OBJECTIVE => From the forum thread below about driving from Baltimore to Quebec, copy out word for word the part starting at "As the majority" and ending at "upper NY state.".

GIVEN PASSAGE =>
# Baltimore to Quebec



## pgnewarkboy (Nov 14, 2008)

My wife and I are plannng to drive to Quebec City area (Beaupre) from Baltimore.  We figure we can do it in two days leaving on a friday morning and checking in on a sat afternoon.  Any suggestions for a nice stop-over for an evening or night"


----------



## AKE (Nov 16, 2008)

As the majority of your driving will be in the states, it would be better to stop somewhere in New York or Vermont.  Once you cross the border into Canada then the only major city is Montreal which is only a few hours away from Quebec City.  What time of the year will you be travelling?  In the summer time the Lake George / Finger Lakes area of NY state is pretty.  Come fall / winter, there will be rain and snow and a lot of the resorts will not be open.  Burlington (Vermont) is ok- lots of facilities and things to do - we oftren stay there when we ski in Vermont or upper NY state.


----------



## pgnewarkboy (Nov 16, 2008)

Thanks, we will be travelling the last week of september.  We hope to catch some fall foliage.


----------



## wackymother (Nov 24, 2008)

You could stop in Albany. The scenery is pretty around there, and there are a ton of hotels around there, so you can get a good deal on room using Priceline.


----------



## dryden (Dec 17, 2008)

*i've done that run before...*

twice skiing over christmas.  i agree, albany is a good spot- kind of half way and won't take you too far off course.  if i remember correctly, once into canada montreal is up and to the left about 45 mins (?), and quebec is up and to the right about two hours (i found that out by mistake). in my opinion, montreal is a great city that may deserve a few days visit.  to go to montreal, you'd be going west to come back east to quebec. that ride to quebec is a tough two hours as there isn't much scenery....kind of like the new york state thruway!  however, once there, the old city and new city of quebec are quite the site.  enjoy!!!


----------



## AKE (Dec 18, 2008)

You actually go by the outskirts of Montreal on the way to Quebec City.  If you do decide to go into downtown Montreal then beware that the expressways are very narrow and traffic moves way above speed limits with exits just appearing at the last minute.  You can only use a hands-free cell phone in the province of Quebec and not all cities allow right turns on red.


----------

DATA RECORDS =>
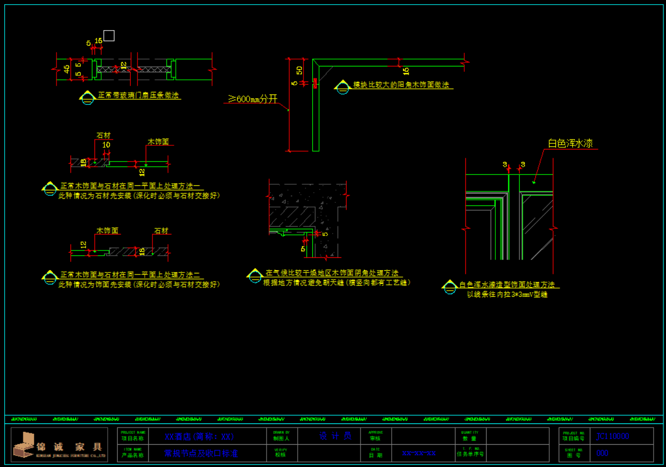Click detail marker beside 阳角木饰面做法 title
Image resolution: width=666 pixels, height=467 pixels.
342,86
* * *
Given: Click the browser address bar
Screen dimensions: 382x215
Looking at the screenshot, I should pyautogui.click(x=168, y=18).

WRITTEN SOLUTION =>
As the majority of your driving will be in the states, it would be better to stop somewhere in New York or Vermont.  Once you cross the border into Canada then the only major city is Montreal which is only a few hours away from Quebec City.  What time of the year will you be travelling?  In the summer time the Lake George / Finger Lakes area of NY state is pretty.  Come fall / winter, there will be rain and snow and a lot of the resorts will not be open.  Burlington (Vermont) is ok- lots of facilities and things to do - we oftren stay there when we ski in Vermont or upper NY state.